--- start Extract provided ---

Anti-Takeover Effects

The purpose of the proposed amendment is to provide the Board of Directors with the option of considering participation in the Program and other potential capital raising transactions, not to establish any barriers to a change of control or acquisition of Capitol. However, pursuant to the terms of the Program, if we issue Senior Preferred Shares to the Treasury and we fail to pay the required dividends on the Senior Preferred Shares, the Treasury would have the right to elect two directors to Capitol’s Board of Directors. This right would continue until any suspended dividends are fully paid for four consecutive quarters. This could be interpreted as having a potential anti-takeover effect.

SPECIAL CAUTIONARY NOTICE
REGARDING FORWARD-LOOKING STATEMENTS

Certain statements contained in this Supplement which are not statements of historical fact constitute forward-looking statements within the meaning of the Private Securities Litigation Reform Act (the “Act”). In addition, certain statements in future filings by Capitol with the Securities and Exchange Commission, in press releases, and in oral and written statements made by or with Capitol’s approval which are not statements of historical fact constitute forward-looking statements within the meaning of the Act. Examples of forward-looking statements include, but are not limited to, projections of revenues, income or loss, earnings or loss per share, the payment or non-payment of dividends, capital structure and other financial items; statements of plans and objectives of Capitol or its management or Board of Directors; and statements of future economic performance and statements of assumptions underlying such statements. Words such as “believes,” “anticipates,” “intends,” and other similar expressions are intended to identify forward-looking statements but are not the exclusive means of identifying such statements.
 
Forward-looking statements involve risks and uncertainties that may cause actual results to differ materially from those in such statements. Factors that could cause actual results to differ from those discussed in the forward-looking statements include, but are not limited to:

·  management’s ability to effectively execute its business plan;

·  the risk that the strength of the United States economy in general and the strength of the local economies in which Capitol and its banks conduct operations may be different from expected, resulting in, among other things, a deterioration in credit quality or a reduced demand for credit, including the resultant effect on loan portfolios and the allowance for loan and lease losses;

·  the ability of financial institutions to access sources of liquidity at a reasonable cost;

·  the effects of and changes in policies and laws of regulatory agencies, inflation, and interest rates;

·  technology changes;

·  mergers and acquisitions;

·  the effect of changes in accounting policies and practices;
 
9

 
·  adverse changes in the securities markets;

·  the cost and effects of litigation and of unexpected or adverse outcomes in such litigation; and

·  Capitol’s success at managing the risks involved in the foregoing.

--- end Extract provided ---
--- start Data provided ---

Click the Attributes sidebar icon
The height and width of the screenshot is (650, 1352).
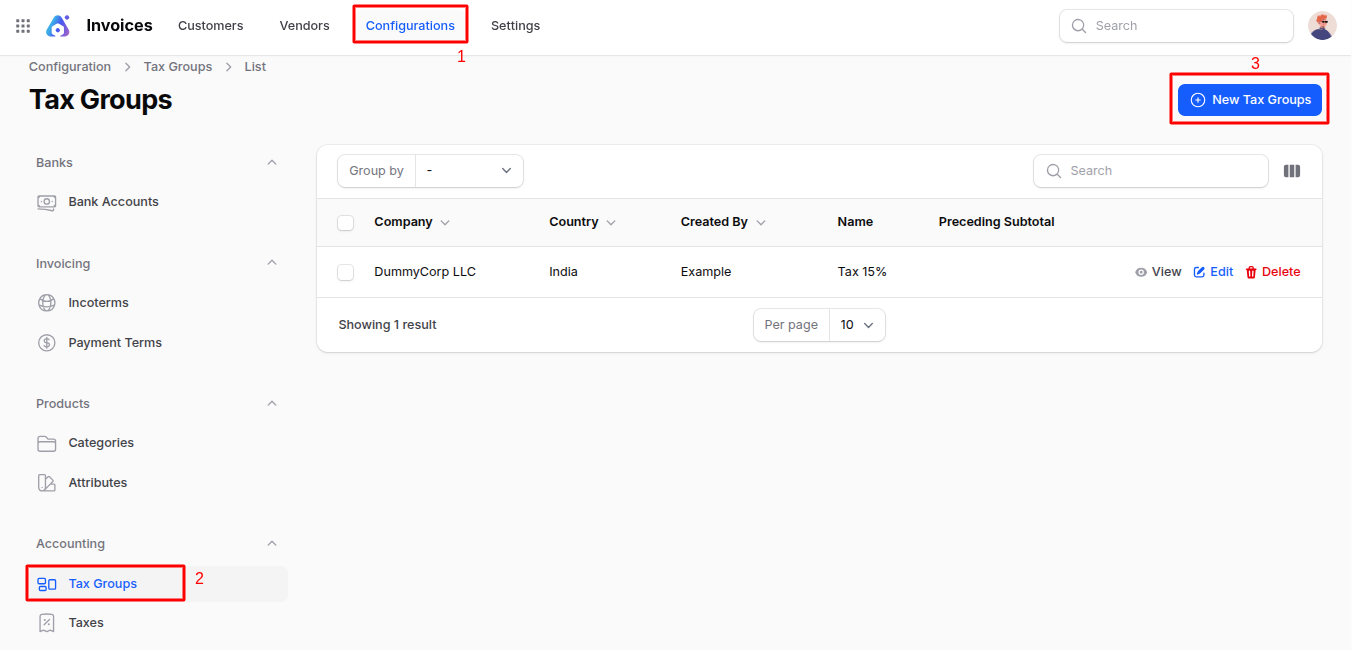click(x=47, y=483)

--- end Data provided ---

Aim:
Copy word for word the part of the Capitol supplement excerpt above that opens with the words containing "Anti-Takeover Effects" and closes with "potential anti-takeover effect.".

Exercise answer:
Anti-Takeover Effects

The purpose of the proposed amendment is to provide the Board of Directors with the option of considering participation in the Program and other potential capital raising transactions, not to establish any barriers to a change of control or acquisition of Capitol. However, pursuant to the terms of the Program, if we issue Senior Preferred Shares to the Treasury and we fail to pay the required dividends on the Senior Preferred Shares, the Treasury would have the right to elect two directors to Capitol’s Board of Directors. This right would continue until any suspended dividends are fully paid for four consecutive quarters. This could be interpreted as having a potential anti-takeover effect.